**What you are asked to do**: Rewrite the data as a JSON list of strings, one string per line with blank lines omitted, beginning at the line that contains "Click the Misa Grok AI Companion avatar" and continuing through the line that contains "Looking at the screenshot, I should pos(777,15).". Include both of those lines and nothing outside that range.
__________
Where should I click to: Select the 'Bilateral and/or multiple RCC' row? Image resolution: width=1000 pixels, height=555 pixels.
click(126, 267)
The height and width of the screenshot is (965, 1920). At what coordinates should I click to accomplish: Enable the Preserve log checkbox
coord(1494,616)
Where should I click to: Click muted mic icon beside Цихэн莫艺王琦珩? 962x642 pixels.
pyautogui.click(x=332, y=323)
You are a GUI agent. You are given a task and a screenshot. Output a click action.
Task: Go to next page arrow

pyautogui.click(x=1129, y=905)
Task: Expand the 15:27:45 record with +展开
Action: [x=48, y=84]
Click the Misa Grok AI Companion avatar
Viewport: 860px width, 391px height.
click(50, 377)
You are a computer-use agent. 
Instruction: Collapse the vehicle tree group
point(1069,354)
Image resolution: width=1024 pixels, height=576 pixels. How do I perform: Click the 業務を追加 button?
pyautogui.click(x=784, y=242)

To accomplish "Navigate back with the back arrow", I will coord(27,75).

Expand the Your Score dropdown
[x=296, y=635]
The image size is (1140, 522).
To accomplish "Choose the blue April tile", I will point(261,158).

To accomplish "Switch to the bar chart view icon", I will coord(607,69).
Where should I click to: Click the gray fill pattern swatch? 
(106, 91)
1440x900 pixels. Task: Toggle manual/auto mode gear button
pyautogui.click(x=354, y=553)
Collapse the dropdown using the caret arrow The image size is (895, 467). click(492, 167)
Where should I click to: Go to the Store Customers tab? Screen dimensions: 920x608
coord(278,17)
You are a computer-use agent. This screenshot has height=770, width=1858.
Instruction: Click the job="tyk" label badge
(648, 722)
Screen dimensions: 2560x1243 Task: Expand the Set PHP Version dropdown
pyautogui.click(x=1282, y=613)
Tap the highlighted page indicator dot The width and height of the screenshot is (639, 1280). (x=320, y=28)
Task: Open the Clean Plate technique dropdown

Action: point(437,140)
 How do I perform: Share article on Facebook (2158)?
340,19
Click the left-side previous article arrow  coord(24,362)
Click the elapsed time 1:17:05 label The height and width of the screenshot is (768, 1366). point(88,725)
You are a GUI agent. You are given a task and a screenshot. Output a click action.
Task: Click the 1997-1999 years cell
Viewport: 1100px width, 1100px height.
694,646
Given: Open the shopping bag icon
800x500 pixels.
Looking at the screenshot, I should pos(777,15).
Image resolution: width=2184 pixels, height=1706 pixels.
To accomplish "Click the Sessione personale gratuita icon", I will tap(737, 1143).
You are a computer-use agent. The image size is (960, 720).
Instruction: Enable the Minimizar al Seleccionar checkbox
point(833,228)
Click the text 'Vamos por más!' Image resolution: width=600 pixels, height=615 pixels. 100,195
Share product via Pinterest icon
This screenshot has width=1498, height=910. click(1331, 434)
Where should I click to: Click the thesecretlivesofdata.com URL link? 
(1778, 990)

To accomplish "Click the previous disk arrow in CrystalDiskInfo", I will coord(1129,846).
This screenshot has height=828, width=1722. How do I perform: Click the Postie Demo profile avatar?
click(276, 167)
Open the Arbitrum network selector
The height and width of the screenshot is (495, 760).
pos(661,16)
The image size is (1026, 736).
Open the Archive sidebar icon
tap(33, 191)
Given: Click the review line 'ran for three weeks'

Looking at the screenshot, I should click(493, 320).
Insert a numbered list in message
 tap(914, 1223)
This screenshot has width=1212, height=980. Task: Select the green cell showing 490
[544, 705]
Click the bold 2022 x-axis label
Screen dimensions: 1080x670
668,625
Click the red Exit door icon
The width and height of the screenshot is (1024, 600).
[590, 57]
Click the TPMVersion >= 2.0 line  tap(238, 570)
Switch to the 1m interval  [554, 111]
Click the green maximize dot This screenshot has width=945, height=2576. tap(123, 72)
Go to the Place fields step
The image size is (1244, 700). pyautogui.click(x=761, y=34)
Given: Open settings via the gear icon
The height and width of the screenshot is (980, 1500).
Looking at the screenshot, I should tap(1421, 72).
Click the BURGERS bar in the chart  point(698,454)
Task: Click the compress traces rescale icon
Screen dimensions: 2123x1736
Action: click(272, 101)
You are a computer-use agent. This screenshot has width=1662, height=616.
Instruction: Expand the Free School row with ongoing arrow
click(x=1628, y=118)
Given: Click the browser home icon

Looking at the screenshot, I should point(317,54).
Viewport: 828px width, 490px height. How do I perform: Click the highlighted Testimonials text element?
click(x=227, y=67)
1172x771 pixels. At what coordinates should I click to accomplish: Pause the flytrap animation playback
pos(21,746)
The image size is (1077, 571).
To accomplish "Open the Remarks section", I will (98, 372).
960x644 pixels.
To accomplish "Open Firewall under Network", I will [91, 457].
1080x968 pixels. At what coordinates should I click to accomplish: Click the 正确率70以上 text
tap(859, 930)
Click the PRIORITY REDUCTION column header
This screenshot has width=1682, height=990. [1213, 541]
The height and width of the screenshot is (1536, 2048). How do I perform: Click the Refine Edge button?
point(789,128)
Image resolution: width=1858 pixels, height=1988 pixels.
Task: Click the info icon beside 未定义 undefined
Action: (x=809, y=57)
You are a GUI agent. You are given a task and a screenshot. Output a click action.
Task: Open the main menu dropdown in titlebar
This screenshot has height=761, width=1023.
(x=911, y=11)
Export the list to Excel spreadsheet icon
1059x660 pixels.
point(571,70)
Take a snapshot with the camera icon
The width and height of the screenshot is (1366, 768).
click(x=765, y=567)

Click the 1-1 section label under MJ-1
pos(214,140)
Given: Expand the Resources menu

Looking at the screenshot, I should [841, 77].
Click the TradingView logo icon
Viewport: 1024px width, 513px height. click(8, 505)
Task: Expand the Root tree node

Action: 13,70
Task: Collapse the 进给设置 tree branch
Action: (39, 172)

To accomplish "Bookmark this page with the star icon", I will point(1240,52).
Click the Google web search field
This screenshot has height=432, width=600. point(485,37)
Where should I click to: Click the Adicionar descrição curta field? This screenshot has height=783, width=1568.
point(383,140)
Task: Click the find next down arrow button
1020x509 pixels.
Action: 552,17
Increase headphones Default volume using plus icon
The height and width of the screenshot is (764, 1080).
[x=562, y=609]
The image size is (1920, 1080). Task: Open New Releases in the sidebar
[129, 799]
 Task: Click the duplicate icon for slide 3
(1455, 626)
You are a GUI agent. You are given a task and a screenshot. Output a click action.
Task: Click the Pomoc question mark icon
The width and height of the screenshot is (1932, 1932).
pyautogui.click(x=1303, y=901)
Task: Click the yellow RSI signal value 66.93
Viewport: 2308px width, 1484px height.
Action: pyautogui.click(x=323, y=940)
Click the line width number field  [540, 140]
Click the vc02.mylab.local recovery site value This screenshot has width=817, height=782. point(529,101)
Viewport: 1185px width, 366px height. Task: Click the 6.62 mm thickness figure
__________
**Written reply**:
[
  "Click the Misa Grok AI Companion avatar",
  "Viewport: 860px width, 391px height.",
  "click(50, 377)",
  "You are a computer-use agent. ",
  "Instruction: Collapse the vehicle tree group",
  "point(1069,354)",
  "Image resolution: width=1024 pixels, height=576 pixels. How do I perform: Click the 業務を追加 button?",
  "pyautogui.click(x=784, y=242)",
  "To accomplish \"Navigate back with the back arrow\", I will coord(27,75).",
  "Expand the Your Score dropdown",
  "[x=296, y=635]",
  "The image size is (1140, 522).",
  "To accomplish \"Choose the blue April tile\", I will point(261,158).",
  "To accomplish \"Switch to the bar chart view icon\", I will coord(607,69).",
  "Where should I click to: Click the gray fill pattern swatch? ",
  "(106, 91)",
  "1440x900 pixels. Task: Toggle manual/auto mode gear button",
  "pyautogui.click(x=354, y=553)",
  "Collapse the dropdown using the caret arrow The image size is (895, 467). click(492, 167)",
  "Where should I click to: Go to the Store Customers tab? Screen dimensions: 920x608",
  "coord(278,17)",
  "You are a computer-use agent. This screenshot has height=770, width=1858.",
  "Instruction: Click the job=\"tyk\" label badge",
  "(648, 722)",
  "Screen dimensions: 2560x1243 Task: Expand the Set PHP Version dropdown",
  "pyautogui.click(x=1282, y=613)",
  "Tap the highlighted page indicator dot The width and height of the screenshot is (639, 1280). (x=320, y=28)",
  "Task: Open the Clean Plate technique dropdown",
  "Action: point(437,140)",
  " How do I perform: Share article on Facebook (2158)?",
  "340,19",
  "Click the left-side previous article arrow  coord(24,362)",
  "Click the elapsed time 1:17:05 label The height and width of the screenshot is (768, 1366). point(88,725)",
  "You are a GUI agent. You are given a task and a screenshot. Output a click action.",
  "Task: Click the 1997-1999 years cell",
  "Viewport: 1100px width, 1100px height.",
  "694,646",
  "Given: Open the shopping bag icon",
  "800x500 pixels.",
  "Looking at the screenshot, I should pos(777,15)."
]